### Exercise tasks:
[1] Decide whether each statement below agrees with the passage on girls and Lego. For each of (a), (b) and (c), answer yes or no and quote the words of the passage that decide it.
(a) Both parents of the first writer worked as computer engineers.
(b) The second writer attended a college whose student body was mostly male.
(c) The second writer's Lego collection was made up mostly of Star Wars sets.
[2] Write a continuation of the passage on girls and Lego, starting after its last sentence.

For as long as I can remember, people have been puzzled by my interest in many things that were “for boys”, and I have been equally puzzled by why toys have a gender at all. As much as I am genetically and physically female, I have never been one to adhere to the likes and behaviors deemed appropriate to my gender. I am a builder and a creator. Both of my parents worked as computer engineers (although I used to think they worked on a train), so my brain and its nurturing were focused heavily on math and science. As a child, I liked toys that were fun to me, and I am thankful that my parents never tried to limit my curiosity and affinity based upon some societal norm. I loved jigsaw puzzles and my father’s vintage erector set, and I built elaborate homes for all of my Barbie dolls using blocks and bricks. I had a little bit of everything (partially because I grew up affluent and spoiled), but if I had to pick a favorite toy, it would be Lego. Sometimes, I did wonder why their were so few girls in my favorite Lego sets, but it never swayed my feelings
I never expected to be a minority. I grew up white as can be in white suburbia, in a nice town, in a great school system getting average grades. I loved blocks, and ponies, and riding my bike. Nothing about my childhood seemed anything other than typical. It wasn't until college that my being female made me feel any different. I majored in Accounting and minored in Comp Sci at a liberal arts college with a 75% female student body. My business classes were 75% male and I was the only female in a class of 30 in my minor. Growing up, I never heard anyone say “you can’t do that because you're a girl”, so I never felt that way, but it was still a bit odd to be surrounded by men while exploring MY interests. My Lego collection (mostly Pirates, Castle and City) had a similar affliction. Though I did delight at the nuance of the rare female pirate, I never let a silly thing such as whether or not my toys were intended for girls or boys determine what I really liked. I viewed my education and intended career with the same carefree attitude, although I still remember my one female accounting professor enlightening me to the fact that only 10% of CPAs are women.

### Records shown:

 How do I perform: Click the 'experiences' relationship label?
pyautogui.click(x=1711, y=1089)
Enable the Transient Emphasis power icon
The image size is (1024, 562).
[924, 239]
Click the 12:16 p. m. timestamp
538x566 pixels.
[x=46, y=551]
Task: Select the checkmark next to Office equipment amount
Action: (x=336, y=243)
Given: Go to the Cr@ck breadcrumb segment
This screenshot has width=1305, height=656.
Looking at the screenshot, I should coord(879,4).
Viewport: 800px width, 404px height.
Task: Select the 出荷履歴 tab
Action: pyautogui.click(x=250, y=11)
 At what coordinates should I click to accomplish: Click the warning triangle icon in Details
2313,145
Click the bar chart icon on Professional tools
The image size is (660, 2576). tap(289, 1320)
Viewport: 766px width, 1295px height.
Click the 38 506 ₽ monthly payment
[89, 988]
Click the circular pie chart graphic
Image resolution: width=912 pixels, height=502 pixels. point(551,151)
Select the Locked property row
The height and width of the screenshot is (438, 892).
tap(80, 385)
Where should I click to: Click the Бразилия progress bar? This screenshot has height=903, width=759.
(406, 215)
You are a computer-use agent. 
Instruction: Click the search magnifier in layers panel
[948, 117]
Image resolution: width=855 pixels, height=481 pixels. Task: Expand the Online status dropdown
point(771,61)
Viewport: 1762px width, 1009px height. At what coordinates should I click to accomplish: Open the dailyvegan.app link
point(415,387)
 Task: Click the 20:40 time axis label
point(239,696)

### Answers to the exercises:
[1]
(a) Yes: "Both of my parents worked as computer engineers"
(b) No: "a liberal arts college with a 75% female student body"
(c) No: "(mostly Pirates, Castle and City)"

[2]
Years passed. I finished school. I got a job. I got married. I started a family. I quit working 3 days before the birth of my 4th and final female child (my poor husband is plagued with daughters). At that point, I started to notice all the ways in which I am a minority. As an SAHM, I am part of only 24% of US mothers. The majority work at least part-time. I have more kids than the national average, and as a result, a minuscule net worth. The most important way that I am a minority, is because of my intelligence. According to SAT and GRE scores, I am ranked in the highest 5% of the population (among those who have taken these tests). Needless to say, after the first year at home, I got bored. Hence, I came out of my dark ages, just as my oldest decided she NEEDED the full line of Harry Potter Lego. I never much cared that Lego was "for boys". I just really liked the product. My girls and I are Lego maniacs, and I wouldn't have it any other way.
Close to a year ago, I registered on BrickPicker. I read the forums, but didn't start posting until a few months ago. I had no idea I had so much to say. It was refreshing to chat with “adults”. As an AFOL, I really liked finding a place to share my thoughts instead of monopolizing the time of my local Lego Store employees. As an AFFOL (the first F stands for female), I started to notice just how very male the Lego reseller market is. As with most things, it doesn't really matter to me, but I do find it a point to ponder. I look forward to sharing with you as I explore the impact of gender on Lego sales and marketing.